Extrait du document ->
********

SHANGHAI - Avec le plus grand marché et plus de 40% du total des transactions, la Chine est leader mondial en matière de commerce électronique de détail. Elle se classe aussi parmi les trois premiers pays pour les investissements en capital-risque dans le secteur des véhicules autonomes, de l’impression 3D, de la robotique, des drones et de l’intelligence artificielle. Le tiers des licornes mondiales (les start-up dont la valorisation dépasse un milliard de dollars) sont chinoises et les fournisseurs chinois de Cloud computing arrivent en tête en terme d’efficacité. La Chine est en déficit commercial dans le secteur des services, mais elle connaît depuis peu un excédent qui se chiffre jusqu’à 15 milliards de dollars par an en ce qui concerne les services digitaux.

Alibaba, Baidu et Tencent, des géants d’Internet qui commercialisent leurs services à grande échelle et créent de nouveaux modèles d’affaires sont les locomotives des progrès foudroyants de la Chine dans l’économie digitale. Ensemble, ces trois entreprises comptabilisent chaque mois 500 à 900 millions d’utilisateurs. Leur montée en puissance a été facilitée par une réglementation limitée - ou plus précisément tardive. Ainsi c’est seulement au bout de 11 ans que le montant maximum des transferts financiers en ligne réalisés grâce au service Alipay a été limité.

********

Données fournies ->
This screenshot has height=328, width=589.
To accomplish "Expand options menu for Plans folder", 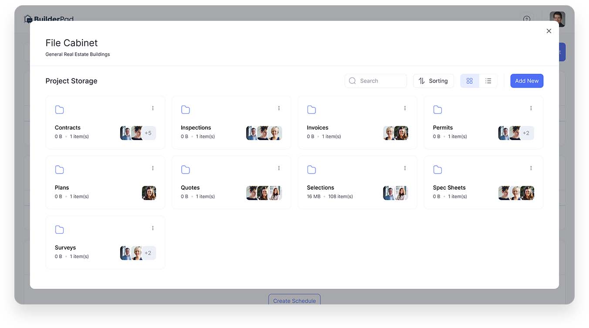I will [x=153, y=168].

********

Travail à faire ->
1. Dans l'extrait sur l'économie digitale de la Chine, relevez tous les secteurs où le pays se classe parmi les trois premiers pour les investissements en capital-risque.
2. Poursuivez l'extrait sur l'économie digitale de la Chine à partir de sa dernière phrase.

Corrigé des exercices ->
1. Les véhicules autonomes, l'impression 3D, la robotique, les drones et l'intelligence artificielle.

2.
Ces trois entreprises du Net utilisent maintenant leur position pour investir dans l’écosystème digital chinois, notamment en soutenant les entrepreneurs tenaces du secteur, de plus en plus présents. Ensemble, elles financent 30% des principales start-up chinoises comme Didi Chuxing (50 milliards de dollars), Meituan-Dianping (30 milliards) ou JD.com (56 milliards).

Disposant du plus grand marché intérieur de la planète et de capitaux-risque en abondance, les anciens entrepreneurs chinois qui copiaient les inventions étrangères sont devenus des moteurs de l’innovation. Ils se sont battus comme des gladiateurs dans le marché le plus concurrentiel du monde, ils ont appris à créer des modèles d’affaires sophistiqués tel le modèle «freemium» de Taobao [principal site de vente en ligne] qui leur assure une position dominante. Par exemple Meituan-Dianping a créé une application dans le secteur de l’alimentation qui englobe toute la chaîne, jusqu’à la livraison à domicile.

C’est ainsi que la valorisation des start-up chinoises dépasse largement celle de leurs homologues occidentaux. Par ailleurs la Chine est en tête dans des secteurs qui vont de la musique en ligne (on peut citer Musical.ly, une application de création et de partage de vidéos en ligne qui permet également aux utilisateurs de réaliser une synchronisation labiale avec un chanteur) au partage de vélos (Mobike et Ofo qui comptent plus de 50 millions d’utilisateurs par jour en Chine étendent maintenant leur activité à l’étranger).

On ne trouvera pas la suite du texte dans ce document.